"What! you are vain enough to be jealous of a man whom you no longer love?"

"Surely not! I no longer have my life to give, and I cannot understand such a friendship as you ask of me, without exclusive devotion. Come to see me as my other friends do, I am perfectly willing; but do not ask me for any further private intimacy, even apparent."

"I understand, Thérèse; you have another lover!"

Thérèse shrugged her shoulders and made no reply. He was dying to have her boast to him of some caprice, as he had just boasted to her. His shattered strength was reviving and longed for a fight. He awaited anxiously her response to his challenge, ready to overwhelm her with reproaches and disdain, and perhaps to inform her that he had invented that mistress of his to induce her to betray herself. He could not understand Thérèse's inertness. He preferred to think that she hated him and deceived him, rather than that he was simply annoying or indifferent to her.

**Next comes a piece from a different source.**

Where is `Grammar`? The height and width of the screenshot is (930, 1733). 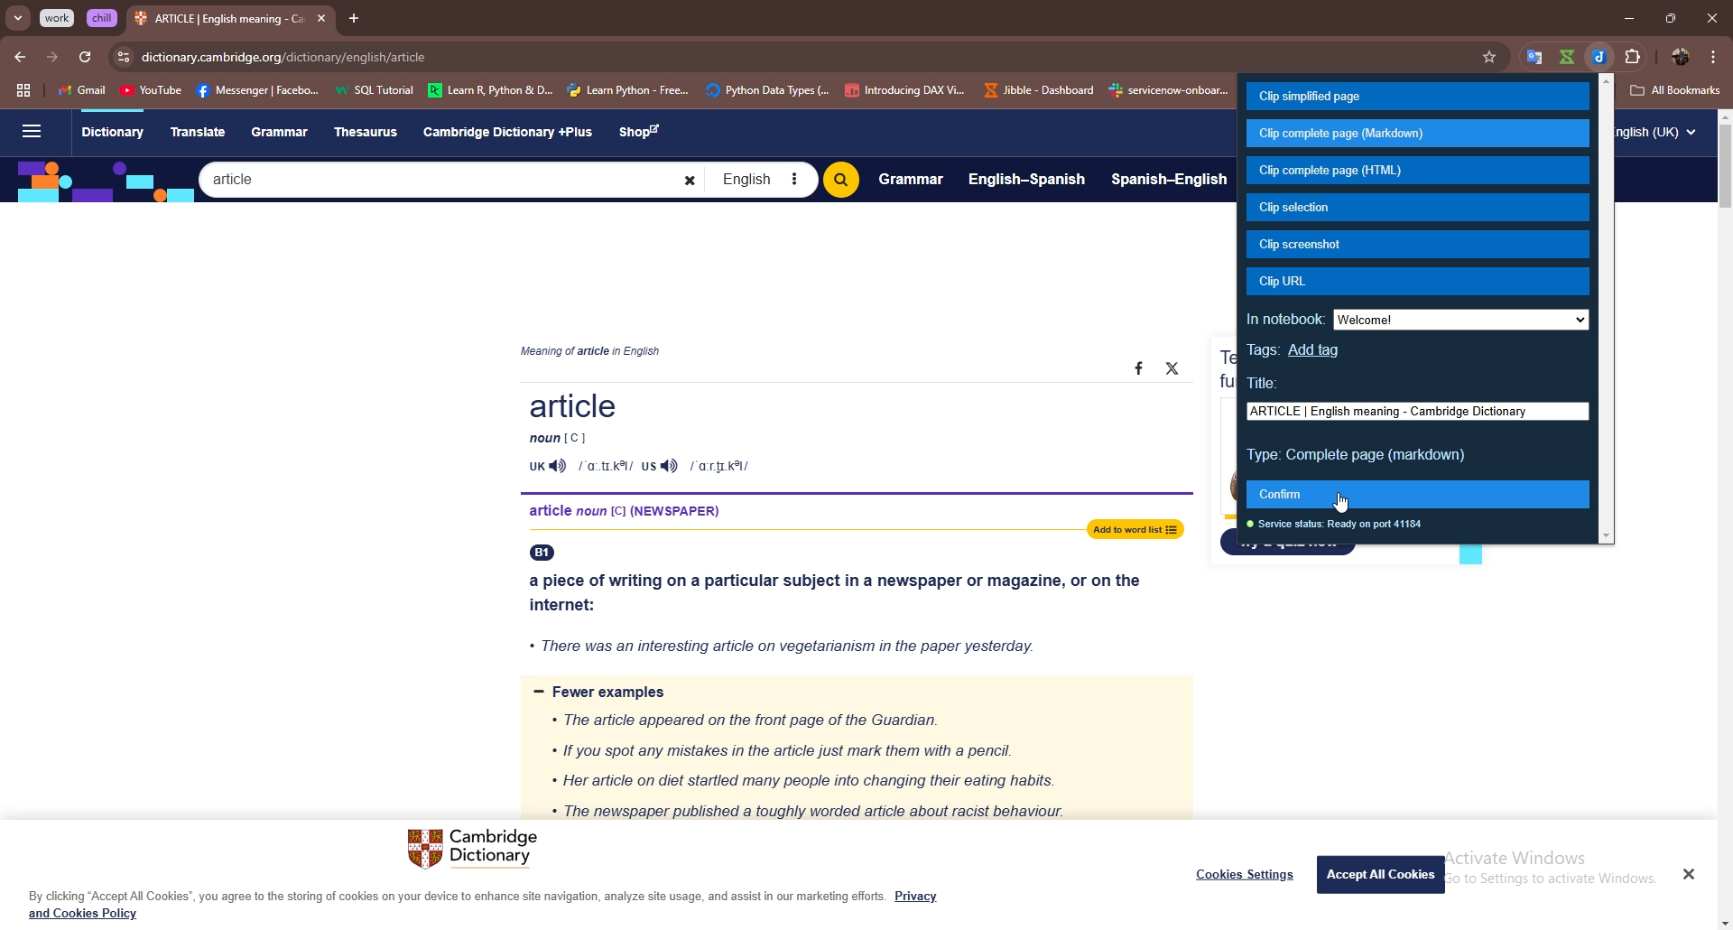 Grammar is located at coordinates (283, 132).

She tired him out by her silence.

"Good-night," he said at last. "I am going to dine, and then to the Opera, if I am not too drunk."

Thérèse, left alone, explored for the thousandth time the fathomless depths of this mysterious destiny. What did it lack of being one of the most beautiful of human destinies? Reason.

"But what is reason?" Thérèse asked herself, "and how can genius exist without it? Is it because it is such a mighty force that it can kill reason and still survive it? Or is reason simply an isolated faculty, whose union with the other faculties is not always necessary?"

She fell into a sort of metaphysical reverie. It had always seemed to her that reason was an assemblage of ideas, and not a single detail; that all the faculties of a perfectly constituted being borrowed something from it and supplied something to it in turn; that it was at once the means and the end; that no masterpiece could evade its law, and that no man could have any real value after he had resolutely trampled reason under foot.

She reviewed in her mind her memories of the great artists of all time, and also of contemporary artists. Everywhere she saw the rigid rules of the true associated with the dream of the beautiful, and yet everywhere there were exceptions, terrifying anomalies, radiant yet blighted faces like Laurent's. Aspiration to the sublime was a disease of Thérèse's epoch and environment. It was a touch of fever which took possession of youth and caused it to despise the normal conditions of happiness as well as the ordinary duties of life. By the force of events, Thérèse was hurled, without desiring or anticipating it, into that awful circle of the human hell. She had become the companion, the intellectual half, of one of those sublime madmen, one of those unreasoning geniuses; she was a witness of the endless agony of Prometheus, of the recurrent frenzies of Orestes; she felt the recoil of those indescribable sufferings, with no comprehension of their cause, and with no power to find a remedy for them.